Nobody knew what to do. Finally, Ben McKelway’s wife went up and managed to get him off the platform and back to his seat, but not before he had begun to take off his clothes. Otis and some other men got him to his room. From there, Phil actually called President Kennedy and, incredibly, must have gotten through to him at a late hour on Eastern time. Soon Otis had Phil banging on his door saying, “Come and talk to the president.” When Otis said, “Phil, you didn’t wake up the president, did you?” he responded, “Yes, he’s a buddy and I want him to meet and talk to Robin.”

Otis called John Hayes, the company’s head of broadcasting, who also happened to be at a meeting in Phoenix, and got the message through that Phil needed to be taken out of there and back to Washington. Someone—I’ve never been sure who—reached President Kennedy, who agreed to the use of a government plane to transport the doctors to get Phil, for the situation was described as extreme.

By then, Phil had made telephone calls all around the country to many people, some close and some whom he hadn’t seen in years. One of these calls had been to me. It was the only exchange I ever had with Robin Webb, and was a sensitive one. She said, “I do love him, but you were there first.”

One of the most important calls Phil made was to Lally, who adored her father more than anyone in the world, but who was a pillar of strength and stability to me then and throughout all those terrible months at the same time as she was trying to be understanding with her father. She was
always loving but firm with both of us. At this point she called me from Cambridge and said he needed her and she thought she had to go.

Since at that point it had been decided that Dr. Farber and a fine Scots psychiatrist, Ian Cameron, whom Farber had brought in to consult, were to bring Phil home, I was reluctant to have her go. I understood her desire but hated her being there for what was sure to be an ugly scene. Her response was adamant: “I’m his daughter and he says he needs me, so I have to go.” I couldn’t help agreeing.

Don drove her to the airport in Boston and, on an impulse, got on the plane and went with her. The doctors had decided to try to get Phil to return to Washington voluntarily, and if not to bring him back forcibly. I gather that Farber initially tried to read him passages from Martin Buber, and when this failed to work, they forcibly tranquilized him and put him on the plane. Under the strained circumstances, Robin was sent away with too little care and attention.

When the plane landed in Washington, there was an ambulance waiting and another scene in a small, private terminal at National Airport. At this point, Phil simply walked away, and had to be talked back by the children. The three of them then got into the limousine, and the doctors drove off in the ambulance without their patient. He was taken first to George Washington University Hospital and later to Chestnut Lodge, a private mental hospital in a suburb of Washington, selected by Farber. Phil viewed this whole sequence of events, with some reason, as a violation of his rights and civil liberties. As he was being taken out of George Washington, he loudly proclaimed who he was and what was being done to him and that he was a prisoner.

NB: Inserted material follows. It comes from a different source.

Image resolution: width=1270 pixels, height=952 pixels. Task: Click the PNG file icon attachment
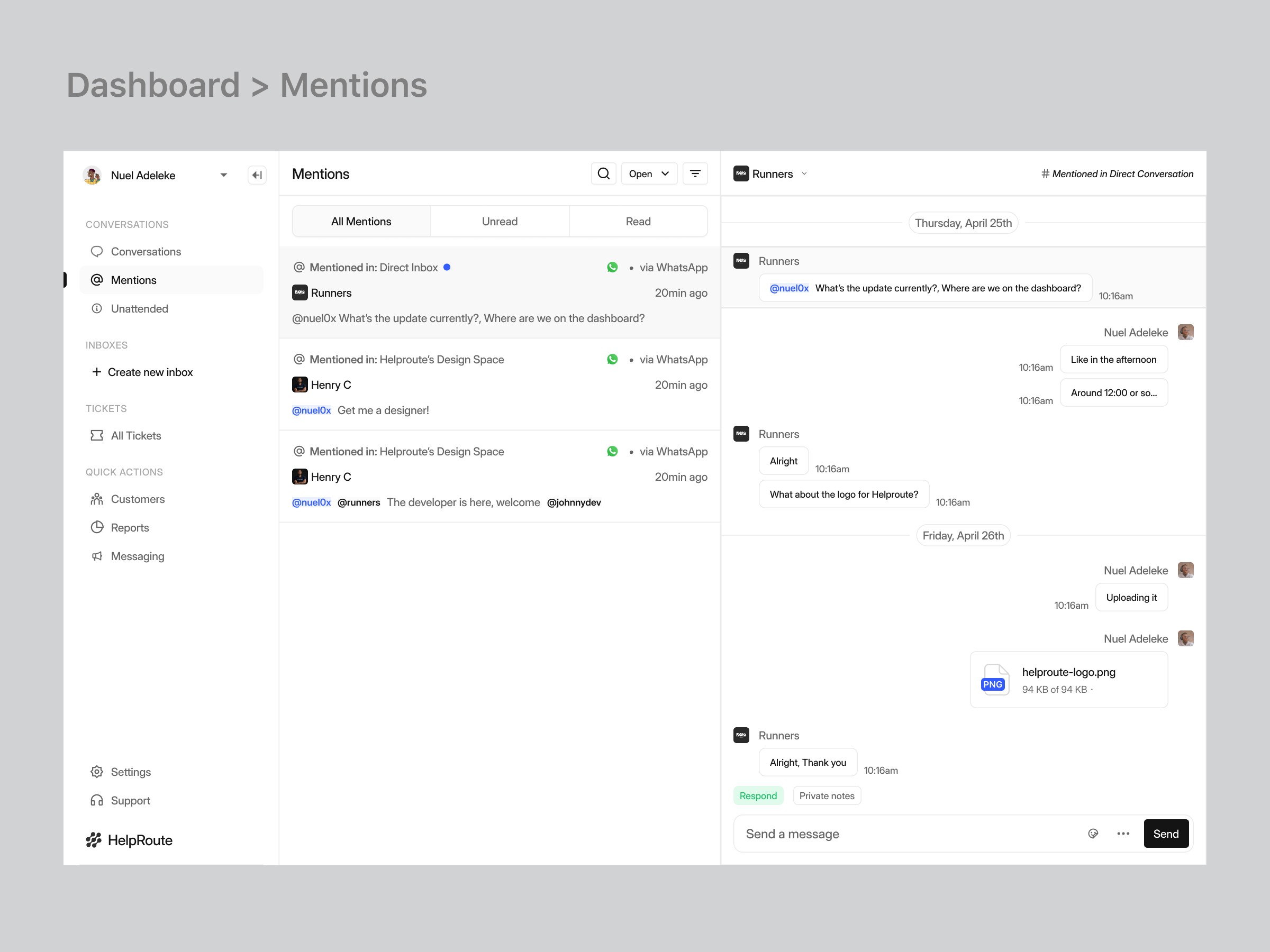click(994, 680)
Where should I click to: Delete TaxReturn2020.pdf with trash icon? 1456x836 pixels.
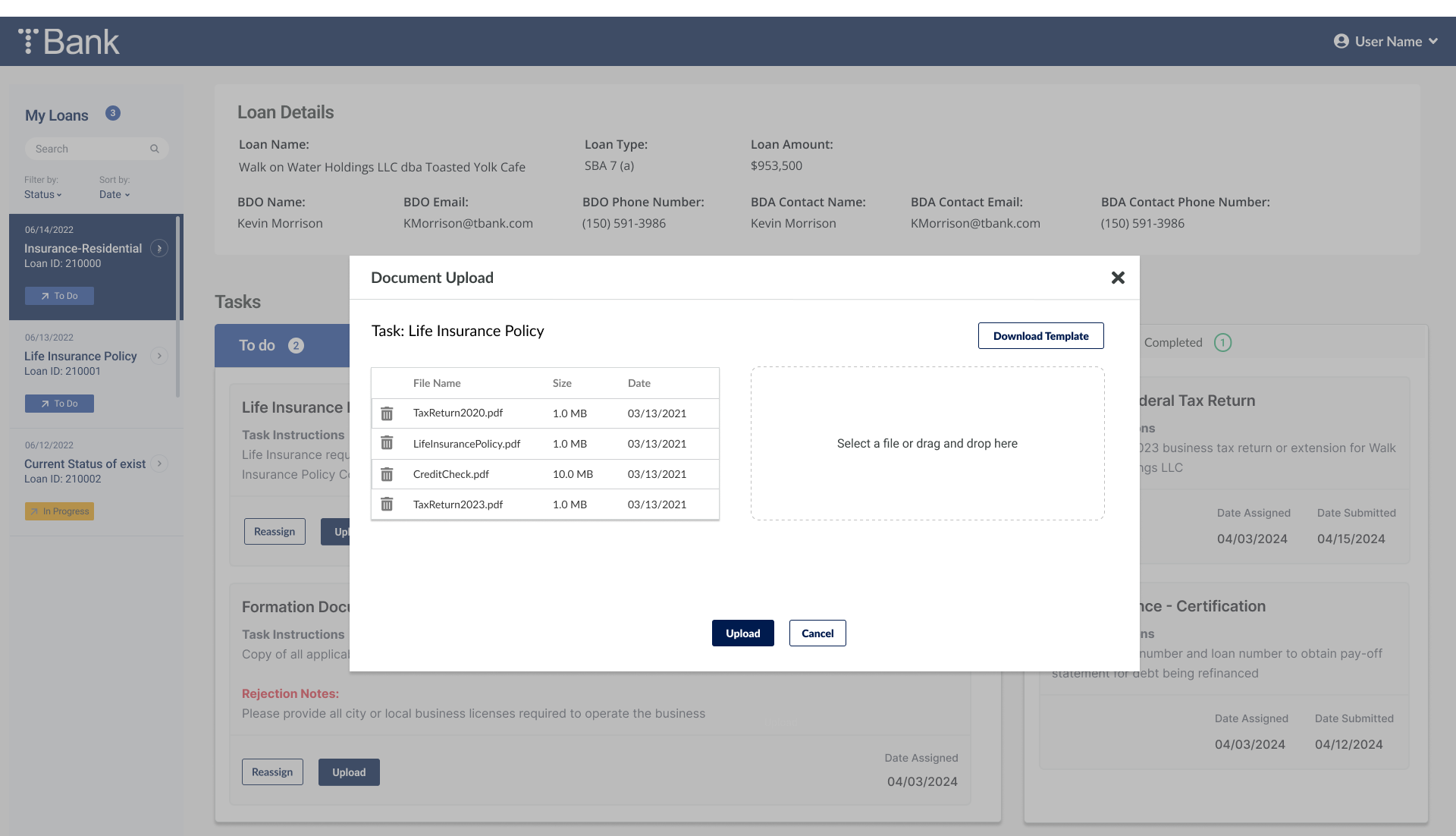(387, 413)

Once Phil was installed at Chestnut Lodge, where I considered him “safe,” I wrote to President Kennedy, thanking him for being a “real life saver,” and telling him that the hours that the government jet had saved the doctors “turned out to be critical as the situation snowballed so rapidly. No one involved could have lasted that much longer without serious harm being done in some way.” I also thanked him for his kindness toward Phil, saying, “He would and will die at the thought that he might have hurt you in any way. I hope he didn’t—too much—and was awfully relieved to hear you understood,” and concluded that I knew Phil would recover.